LOL yeah thats not going to happen. You know its not legal in FL and this can have dire consequences. Sorryyyyyyyyyy  But im learning more about this wonderful plant.


----------



## torontoke (Oct 2, 2014)

^^^^ exactly what i would have expected u to say.


----------



## SexyMiamiChic (Oct 3, 2014)

torontoke said:


> ^^^^ exactly what i would have expected u to say.


----------



## Big Trees (Oct 3, 2014)

It was prolly the dude and your unconscious anxiety or some shit. You just need to get used to being around people high and smoke hybrids.


----------



## abalonehx (Oct 3, 2014)

WTF? Hey baby girl you just need to relax...have a damn wine cooler and get ass up, face down...gnome sayin? And the best cure for paranoia is getting stoned every day.


----------



## betweentheseeds (Oct 3, 2014)

abalonehx said:


> WTF? Hey baby girl you just need to relax...have a damn wine cooler and get ass up, face down...gnome sayin? And the best cure for paranoia is getting stoned every day.

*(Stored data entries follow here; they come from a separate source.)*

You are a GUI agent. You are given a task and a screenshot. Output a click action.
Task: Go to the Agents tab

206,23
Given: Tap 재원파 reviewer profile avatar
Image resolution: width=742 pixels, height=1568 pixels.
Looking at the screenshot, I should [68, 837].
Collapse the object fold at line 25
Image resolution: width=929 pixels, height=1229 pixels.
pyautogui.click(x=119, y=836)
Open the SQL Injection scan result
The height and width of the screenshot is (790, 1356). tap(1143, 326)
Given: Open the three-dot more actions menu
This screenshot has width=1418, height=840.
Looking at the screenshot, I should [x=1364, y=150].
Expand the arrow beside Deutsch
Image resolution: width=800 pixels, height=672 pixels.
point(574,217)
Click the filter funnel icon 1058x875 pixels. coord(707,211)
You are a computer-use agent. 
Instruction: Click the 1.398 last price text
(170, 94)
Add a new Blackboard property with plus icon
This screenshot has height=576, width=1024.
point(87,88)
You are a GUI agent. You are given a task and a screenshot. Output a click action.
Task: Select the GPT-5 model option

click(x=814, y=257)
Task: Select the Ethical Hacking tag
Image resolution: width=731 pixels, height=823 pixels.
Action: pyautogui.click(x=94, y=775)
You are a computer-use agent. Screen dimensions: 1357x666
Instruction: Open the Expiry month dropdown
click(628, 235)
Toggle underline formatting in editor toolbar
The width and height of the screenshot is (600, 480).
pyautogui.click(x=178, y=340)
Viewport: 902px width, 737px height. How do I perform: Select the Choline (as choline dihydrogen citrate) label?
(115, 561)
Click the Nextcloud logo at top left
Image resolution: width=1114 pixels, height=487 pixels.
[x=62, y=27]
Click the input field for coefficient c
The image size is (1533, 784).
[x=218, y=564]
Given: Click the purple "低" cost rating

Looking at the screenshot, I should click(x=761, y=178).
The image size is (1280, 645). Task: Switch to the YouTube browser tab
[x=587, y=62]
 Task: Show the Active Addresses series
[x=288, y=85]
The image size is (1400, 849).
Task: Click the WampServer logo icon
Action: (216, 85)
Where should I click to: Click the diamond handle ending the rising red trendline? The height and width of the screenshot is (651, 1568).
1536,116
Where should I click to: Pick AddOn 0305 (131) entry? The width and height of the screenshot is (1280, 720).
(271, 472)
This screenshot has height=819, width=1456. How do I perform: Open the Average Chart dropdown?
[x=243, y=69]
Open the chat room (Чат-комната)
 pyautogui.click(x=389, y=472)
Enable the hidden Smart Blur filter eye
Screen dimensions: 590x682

oh yay good job! way to make a new growing female feel uncomfortable.


----------



## Growver (Dec 23, 2014)

*SexyMiamiChic*, first of all I love sexy Miami chicks and I know there are so many out there! It's nice to hear that you're one of them. Secondly, I think you can control the paranoia more easily by smoking less than experienced smokers. You can feel the effects from just one hit of a bong, even just one drag of a nicely rolled joint. Some people need three or four tokes to feel great, others just need one. Experienced smokers have a tolerance level that you don't yet. If you were smoking cannabis as much smoke as your boyfriend each time and he was an experienced smoker, you probably had way too much and it made you get super high and paranoid... a common side-effect.

My first time I got high it was great fun, I laughed my ass off, acted silly, ate incredible food and listened to the most fantastic music in a new and amazing way... the whole experience was incredible and it blew me away how good I felt, even days later and long after it had worn off. The second time I got high was a total disaster, full of paranoia because I got much, much higher and it then became one of the scariest days of my life. It's now many years later and it took me a long time to realize that the THC and CBD in cannabis do have very useful, recreational and medicinal properties for me, and I really enjoy it periodically. I just don't need to get super high to enjoy it. A toke here and there still does the job for me. Take it slow and you'll enjoy it more and have less paranoia.

To everyone else, I just noticed I'm reviving an old thread -- sorry, haven't logged in for a while and wanted to help out.


----------



## carol boyd (Jan 9, 2015)

stay cool and have a deep breath...


----------



## whitebb2727 (Jan 10, 2015)

It happens. Usually after a break for smoking. Or if you been smoking regs and then someone slips the fire in. I concur on the pipe issue. Pipes and bongs hit harder. Harder you cough the higher you get. Roll a Pinner take couple hits and see where your at.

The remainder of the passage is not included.